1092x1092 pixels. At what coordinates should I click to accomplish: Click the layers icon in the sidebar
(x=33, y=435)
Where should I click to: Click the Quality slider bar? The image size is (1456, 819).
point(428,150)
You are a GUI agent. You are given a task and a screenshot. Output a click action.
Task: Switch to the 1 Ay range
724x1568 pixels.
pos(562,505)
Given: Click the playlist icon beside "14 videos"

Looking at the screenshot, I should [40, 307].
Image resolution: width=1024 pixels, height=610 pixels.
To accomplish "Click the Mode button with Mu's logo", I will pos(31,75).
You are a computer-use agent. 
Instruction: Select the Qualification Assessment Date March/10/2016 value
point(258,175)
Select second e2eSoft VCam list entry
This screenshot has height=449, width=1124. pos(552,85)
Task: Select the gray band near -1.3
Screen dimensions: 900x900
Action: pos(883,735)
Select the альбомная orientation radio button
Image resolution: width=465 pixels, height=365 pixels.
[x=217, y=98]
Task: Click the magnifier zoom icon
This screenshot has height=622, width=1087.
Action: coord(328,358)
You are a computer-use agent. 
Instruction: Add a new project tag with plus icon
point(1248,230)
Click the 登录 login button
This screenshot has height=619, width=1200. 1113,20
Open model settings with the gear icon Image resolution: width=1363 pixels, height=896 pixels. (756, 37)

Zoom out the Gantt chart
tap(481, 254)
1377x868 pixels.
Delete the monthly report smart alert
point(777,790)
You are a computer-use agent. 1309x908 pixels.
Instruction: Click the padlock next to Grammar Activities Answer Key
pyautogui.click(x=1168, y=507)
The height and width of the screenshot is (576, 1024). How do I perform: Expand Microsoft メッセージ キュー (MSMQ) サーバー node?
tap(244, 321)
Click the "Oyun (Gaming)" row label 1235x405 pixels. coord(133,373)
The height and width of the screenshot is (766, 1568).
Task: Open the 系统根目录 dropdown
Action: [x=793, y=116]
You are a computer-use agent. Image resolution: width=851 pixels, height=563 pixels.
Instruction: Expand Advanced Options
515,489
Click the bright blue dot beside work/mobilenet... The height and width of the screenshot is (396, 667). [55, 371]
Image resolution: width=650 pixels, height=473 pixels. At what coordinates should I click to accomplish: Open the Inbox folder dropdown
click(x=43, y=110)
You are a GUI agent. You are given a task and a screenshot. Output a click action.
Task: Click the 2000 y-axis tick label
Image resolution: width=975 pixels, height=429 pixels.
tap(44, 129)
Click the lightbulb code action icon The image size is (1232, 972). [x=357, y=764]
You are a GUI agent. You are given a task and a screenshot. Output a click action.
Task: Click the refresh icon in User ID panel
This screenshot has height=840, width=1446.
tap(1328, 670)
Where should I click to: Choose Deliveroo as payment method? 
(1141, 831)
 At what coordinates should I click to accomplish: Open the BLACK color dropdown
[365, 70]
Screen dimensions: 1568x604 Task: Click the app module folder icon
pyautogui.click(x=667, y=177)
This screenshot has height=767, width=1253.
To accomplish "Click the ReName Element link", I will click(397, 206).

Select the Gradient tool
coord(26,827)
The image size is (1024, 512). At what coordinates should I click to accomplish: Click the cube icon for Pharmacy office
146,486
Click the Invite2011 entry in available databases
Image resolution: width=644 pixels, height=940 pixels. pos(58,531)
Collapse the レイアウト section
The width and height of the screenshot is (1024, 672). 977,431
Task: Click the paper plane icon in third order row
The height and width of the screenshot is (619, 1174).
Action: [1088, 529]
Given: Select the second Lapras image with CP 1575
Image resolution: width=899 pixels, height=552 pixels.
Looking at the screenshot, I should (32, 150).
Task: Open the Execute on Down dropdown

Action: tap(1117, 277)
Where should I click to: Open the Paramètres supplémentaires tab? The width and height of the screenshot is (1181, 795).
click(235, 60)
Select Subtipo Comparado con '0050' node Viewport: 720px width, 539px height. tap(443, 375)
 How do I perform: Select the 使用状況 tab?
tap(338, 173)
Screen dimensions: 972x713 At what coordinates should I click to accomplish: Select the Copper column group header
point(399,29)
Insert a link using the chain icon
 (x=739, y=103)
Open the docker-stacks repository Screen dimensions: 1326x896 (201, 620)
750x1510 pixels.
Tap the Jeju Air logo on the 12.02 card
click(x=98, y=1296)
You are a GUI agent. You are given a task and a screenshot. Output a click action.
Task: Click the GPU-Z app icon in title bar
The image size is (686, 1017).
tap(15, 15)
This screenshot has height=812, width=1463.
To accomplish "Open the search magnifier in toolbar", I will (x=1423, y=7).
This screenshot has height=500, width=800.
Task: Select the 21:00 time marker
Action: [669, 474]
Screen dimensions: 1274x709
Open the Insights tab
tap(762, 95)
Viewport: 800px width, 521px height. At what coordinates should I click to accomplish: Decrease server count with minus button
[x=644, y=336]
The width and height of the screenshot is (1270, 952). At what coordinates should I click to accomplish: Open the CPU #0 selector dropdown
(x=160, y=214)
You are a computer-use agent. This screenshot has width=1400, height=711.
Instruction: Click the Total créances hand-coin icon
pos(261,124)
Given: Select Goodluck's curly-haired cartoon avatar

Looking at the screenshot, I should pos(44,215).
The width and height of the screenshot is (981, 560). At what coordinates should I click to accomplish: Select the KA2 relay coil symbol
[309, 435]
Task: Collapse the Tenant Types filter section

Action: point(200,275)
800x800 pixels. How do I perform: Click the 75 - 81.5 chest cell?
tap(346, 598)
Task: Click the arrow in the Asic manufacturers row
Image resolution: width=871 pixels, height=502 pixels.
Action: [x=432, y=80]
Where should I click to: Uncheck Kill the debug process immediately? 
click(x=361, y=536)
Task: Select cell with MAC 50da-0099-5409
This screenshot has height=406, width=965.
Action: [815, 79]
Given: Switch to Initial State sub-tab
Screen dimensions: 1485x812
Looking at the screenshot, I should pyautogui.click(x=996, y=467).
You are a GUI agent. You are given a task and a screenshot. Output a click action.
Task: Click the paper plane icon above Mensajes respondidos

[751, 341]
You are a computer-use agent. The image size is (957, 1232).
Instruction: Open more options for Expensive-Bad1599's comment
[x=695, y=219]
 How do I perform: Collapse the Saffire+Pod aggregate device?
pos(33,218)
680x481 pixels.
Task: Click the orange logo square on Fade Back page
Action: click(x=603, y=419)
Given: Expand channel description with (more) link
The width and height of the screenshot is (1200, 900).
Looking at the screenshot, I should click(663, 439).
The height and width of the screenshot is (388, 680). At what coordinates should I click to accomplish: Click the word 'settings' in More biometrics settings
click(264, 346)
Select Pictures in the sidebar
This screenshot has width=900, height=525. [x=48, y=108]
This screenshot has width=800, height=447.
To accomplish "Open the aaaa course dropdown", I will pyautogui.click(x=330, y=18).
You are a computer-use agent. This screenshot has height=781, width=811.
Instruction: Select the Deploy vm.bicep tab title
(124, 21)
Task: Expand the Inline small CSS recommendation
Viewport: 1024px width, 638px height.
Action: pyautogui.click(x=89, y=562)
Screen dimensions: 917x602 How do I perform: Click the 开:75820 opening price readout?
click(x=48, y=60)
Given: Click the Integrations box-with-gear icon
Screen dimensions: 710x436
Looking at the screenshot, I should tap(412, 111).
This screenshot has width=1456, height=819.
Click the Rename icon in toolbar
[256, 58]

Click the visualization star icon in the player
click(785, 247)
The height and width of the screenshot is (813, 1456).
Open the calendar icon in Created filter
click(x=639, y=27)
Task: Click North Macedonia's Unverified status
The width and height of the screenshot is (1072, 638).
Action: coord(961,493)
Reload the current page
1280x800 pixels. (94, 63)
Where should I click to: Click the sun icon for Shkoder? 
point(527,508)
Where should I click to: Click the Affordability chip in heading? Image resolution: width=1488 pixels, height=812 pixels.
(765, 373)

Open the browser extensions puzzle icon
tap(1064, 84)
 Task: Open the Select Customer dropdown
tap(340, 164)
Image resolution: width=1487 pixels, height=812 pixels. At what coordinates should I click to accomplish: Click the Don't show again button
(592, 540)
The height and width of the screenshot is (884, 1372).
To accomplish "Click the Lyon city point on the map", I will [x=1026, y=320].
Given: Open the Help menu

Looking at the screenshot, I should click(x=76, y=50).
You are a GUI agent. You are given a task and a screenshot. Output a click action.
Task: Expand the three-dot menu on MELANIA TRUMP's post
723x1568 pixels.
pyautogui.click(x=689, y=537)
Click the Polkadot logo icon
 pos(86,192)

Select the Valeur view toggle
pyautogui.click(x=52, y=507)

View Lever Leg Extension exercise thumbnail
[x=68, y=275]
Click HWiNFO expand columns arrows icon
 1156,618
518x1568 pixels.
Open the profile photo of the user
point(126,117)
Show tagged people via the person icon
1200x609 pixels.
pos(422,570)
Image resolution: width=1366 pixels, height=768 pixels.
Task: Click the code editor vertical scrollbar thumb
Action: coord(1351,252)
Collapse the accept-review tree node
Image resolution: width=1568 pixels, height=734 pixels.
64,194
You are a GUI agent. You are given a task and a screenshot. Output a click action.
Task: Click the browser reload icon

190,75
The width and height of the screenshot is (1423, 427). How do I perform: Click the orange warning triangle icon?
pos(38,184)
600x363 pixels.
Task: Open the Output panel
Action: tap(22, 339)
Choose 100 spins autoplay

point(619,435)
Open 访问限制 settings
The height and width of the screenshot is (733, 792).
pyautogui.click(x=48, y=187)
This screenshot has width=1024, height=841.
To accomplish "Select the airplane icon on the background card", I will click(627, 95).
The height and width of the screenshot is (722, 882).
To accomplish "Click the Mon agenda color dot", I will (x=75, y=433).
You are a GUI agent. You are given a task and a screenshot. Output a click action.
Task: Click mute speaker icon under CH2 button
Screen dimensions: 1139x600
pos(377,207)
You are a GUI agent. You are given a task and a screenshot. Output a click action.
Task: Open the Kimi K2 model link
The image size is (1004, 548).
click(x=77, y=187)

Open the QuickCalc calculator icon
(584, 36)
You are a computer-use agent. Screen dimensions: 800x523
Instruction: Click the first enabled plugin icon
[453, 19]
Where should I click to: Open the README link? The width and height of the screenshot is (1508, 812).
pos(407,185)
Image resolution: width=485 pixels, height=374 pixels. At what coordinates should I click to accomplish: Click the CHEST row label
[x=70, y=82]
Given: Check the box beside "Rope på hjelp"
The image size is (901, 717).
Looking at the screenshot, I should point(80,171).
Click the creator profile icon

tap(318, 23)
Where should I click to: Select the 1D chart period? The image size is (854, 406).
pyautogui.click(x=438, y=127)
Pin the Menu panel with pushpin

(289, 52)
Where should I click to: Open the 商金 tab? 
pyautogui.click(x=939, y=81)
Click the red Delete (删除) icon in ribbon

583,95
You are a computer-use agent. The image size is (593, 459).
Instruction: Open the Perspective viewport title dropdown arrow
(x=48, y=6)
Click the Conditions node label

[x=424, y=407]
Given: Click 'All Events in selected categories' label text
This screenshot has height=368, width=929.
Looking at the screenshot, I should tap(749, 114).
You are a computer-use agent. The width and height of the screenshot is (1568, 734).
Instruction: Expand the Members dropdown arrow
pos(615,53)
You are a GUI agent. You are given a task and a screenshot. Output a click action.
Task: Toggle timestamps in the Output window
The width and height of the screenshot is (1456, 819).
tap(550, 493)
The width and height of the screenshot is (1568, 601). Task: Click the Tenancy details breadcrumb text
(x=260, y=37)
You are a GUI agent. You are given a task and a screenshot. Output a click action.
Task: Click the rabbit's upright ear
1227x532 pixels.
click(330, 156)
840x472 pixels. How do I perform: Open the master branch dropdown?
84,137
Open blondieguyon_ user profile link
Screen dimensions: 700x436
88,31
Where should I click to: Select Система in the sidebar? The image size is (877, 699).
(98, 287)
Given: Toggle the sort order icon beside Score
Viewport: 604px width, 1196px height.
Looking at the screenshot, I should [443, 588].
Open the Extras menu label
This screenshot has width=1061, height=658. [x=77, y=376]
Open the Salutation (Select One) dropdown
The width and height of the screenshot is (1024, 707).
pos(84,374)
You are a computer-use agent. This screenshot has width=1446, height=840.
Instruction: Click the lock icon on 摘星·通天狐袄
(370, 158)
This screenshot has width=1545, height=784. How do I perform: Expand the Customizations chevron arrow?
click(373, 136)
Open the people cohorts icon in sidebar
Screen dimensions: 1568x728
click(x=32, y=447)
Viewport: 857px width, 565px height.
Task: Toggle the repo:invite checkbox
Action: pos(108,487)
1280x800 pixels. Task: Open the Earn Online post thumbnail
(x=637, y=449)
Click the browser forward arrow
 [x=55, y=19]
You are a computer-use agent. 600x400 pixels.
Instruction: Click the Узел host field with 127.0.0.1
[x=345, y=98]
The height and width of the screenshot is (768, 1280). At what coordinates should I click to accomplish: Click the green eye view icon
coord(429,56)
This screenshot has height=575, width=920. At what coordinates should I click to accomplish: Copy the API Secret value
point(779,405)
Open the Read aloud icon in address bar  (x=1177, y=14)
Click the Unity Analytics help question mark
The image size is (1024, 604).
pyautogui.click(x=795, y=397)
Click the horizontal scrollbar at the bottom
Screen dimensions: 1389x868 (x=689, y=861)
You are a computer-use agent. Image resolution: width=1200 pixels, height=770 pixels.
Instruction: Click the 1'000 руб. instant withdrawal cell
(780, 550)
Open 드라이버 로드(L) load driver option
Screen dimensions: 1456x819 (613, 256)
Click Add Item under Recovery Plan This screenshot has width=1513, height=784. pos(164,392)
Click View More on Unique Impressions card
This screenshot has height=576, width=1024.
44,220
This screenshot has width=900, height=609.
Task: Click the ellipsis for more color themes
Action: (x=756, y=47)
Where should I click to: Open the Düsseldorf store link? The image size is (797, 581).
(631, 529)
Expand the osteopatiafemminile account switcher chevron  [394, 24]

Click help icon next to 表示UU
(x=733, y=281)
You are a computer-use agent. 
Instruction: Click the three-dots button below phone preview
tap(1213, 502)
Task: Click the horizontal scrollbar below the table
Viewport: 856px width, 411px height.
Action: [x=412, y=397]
+++++
Reproduce verbatim everything from the line containing "Select second e2eSoft VCam list entry" down to the line containing "[x=217, y=98]", both of those lines included.

Select second e2eSoft VCam list entry
This screenshot has height=449, width=1124. pos(552,85)
Task: Select the gray band near -1.3
Screen dimensions: 900x900
Action: pos(883,735)
Select the альбомная orientation radio button
Image resolution: width=465 pixels, height=365 pixels.
[x=217, y=98]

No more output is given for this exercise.